PoS-Only Pitfalls

πŸ“œ TL;DR:

  • Standard Proof-of-Stake (PoS) systems like Ethereum face two primary risks:

    1. Weak Subjectivity, where attackers could potentially gain majority control by accumulating old PoS keys, enabling them to create alternative chains; and

    2. Censorship, where a current majority stakeholder blocks or ignores transactions, akin to a traditional 51% attack.


🚨 Weak Subjectivity

  • This risk involves an attacker accumulating enough keys of old PoS miners to gain majority control at some point in the past. With this control, they could create a valid, alternative/competing version of the blockchain which would appear equally valid to a bootstrapping node attempting to sync the network for the first time, and could also be used to create seemingly valid zero-knowledge proofs of chain state that differs from the legitimate canonical chain.

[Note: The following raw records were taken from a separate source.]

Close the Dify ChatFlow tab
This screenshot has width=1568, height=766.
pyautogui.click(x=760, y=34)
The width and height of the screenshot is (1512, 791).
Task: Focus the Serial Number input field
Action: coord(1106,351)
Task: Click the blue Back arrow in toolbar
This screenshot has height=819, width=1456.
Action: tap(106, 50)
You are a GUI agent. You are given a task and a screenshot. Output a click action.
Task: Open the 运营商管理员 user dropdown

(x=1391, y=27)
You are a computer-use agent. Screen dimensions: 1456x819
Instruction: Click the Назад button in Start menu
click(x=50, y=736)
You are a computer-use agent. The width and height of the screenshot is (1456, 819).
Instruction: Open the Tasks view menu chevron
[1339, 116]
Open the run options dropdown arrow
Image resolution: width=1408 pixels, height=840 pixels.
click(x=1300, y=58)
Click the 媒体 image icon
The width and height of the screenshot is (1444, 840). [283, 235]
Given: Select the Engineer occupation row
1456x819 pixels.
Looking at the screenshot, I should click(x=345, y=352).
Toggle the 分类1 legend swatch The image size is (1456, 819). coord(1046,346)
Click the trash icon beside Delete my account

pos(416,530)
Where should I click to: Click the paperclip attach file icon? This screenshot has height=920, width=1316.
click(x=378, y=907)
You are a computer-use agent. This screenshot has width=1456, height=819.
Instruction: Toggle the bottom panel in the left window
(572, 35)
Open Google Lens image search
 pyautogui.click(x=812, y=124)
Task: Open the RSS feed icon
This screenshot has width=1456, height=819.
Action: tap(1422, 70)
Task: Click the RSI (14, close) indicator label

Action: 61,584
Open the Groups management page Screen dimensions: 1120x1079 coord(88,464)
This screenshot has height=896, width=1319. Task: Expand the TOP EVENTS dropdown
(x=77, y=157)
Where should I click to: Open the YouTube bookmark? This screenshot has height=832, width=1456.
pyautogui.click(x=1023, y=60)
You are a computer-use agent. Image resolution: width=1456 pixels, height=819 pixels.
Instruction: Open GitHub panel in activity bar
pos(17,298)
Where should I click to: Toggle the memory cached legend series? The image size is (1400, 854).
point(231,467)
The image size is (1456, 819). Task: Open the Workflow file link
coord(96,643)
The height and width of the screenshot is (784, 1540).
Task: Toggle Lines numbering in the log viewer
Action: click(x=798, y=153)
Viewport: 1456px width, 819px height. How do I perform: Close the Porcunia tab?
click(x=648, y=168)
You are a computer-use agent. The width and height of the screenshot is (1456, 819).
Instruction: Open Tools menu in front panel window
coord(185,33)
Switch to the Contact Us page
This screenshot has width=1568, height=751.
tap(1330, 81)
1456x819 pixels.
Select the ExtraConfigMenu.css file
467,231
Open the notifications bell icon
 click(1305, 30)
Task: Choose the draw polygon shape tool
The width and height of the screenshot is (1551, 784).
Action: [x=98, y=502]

  • While Ethereum relies on community consensus to avoid long-range reorganizations of its chain, its PoS protocol doesn’t technically prevent this type of attack.


🚫 Censorship

  • An attacker with current majority stake could potentially block or ignore certain transactions, exercising a form of majority control that undermines the network's decentralization and fairness.


❌ Lack of Protocol-Level Defenses

  • Since PoS operates entirely within its network, it lacks protocol-level defenses against the types of attacks mentioned above.

  • Among the vulnerabilities, the limitations are:

    • No External Correction Mechanism: If internal rules fail or are exploited, there's no external system to protect or correct the network.

    • Self-Contained Security: PoS systems handle all their security internally within the blockchain network.

  • By using PoP, Hemi prevents against weak subjectivity attacks because the illegitimate chain an attacker produces when attempting a long-range reorg could not be appropriately published to Bitcoin. Hemi's fork resolution algorithm prevents a reorg from occurring if the new proposed fork does not have PoP publications that are in-step with or before the current chain's publications. As a result, Hemi's consensus algorithm has strong subjectivity and reorganizing a segment of Hemi's chain which has reached Bitcoin finality would require the attacker to 51% attack Hemi and Bitconi simultaneously.

  • As a dual-chain L2, Hemi can also provide robust censorship resistance against attacks from majority block-consensus power actors. Any valid Hemi transaction can be published to either Bitcoin or Ethereum, and Hemi's block derivation protocol will force the inclusion of these transactions in Hemi blocks.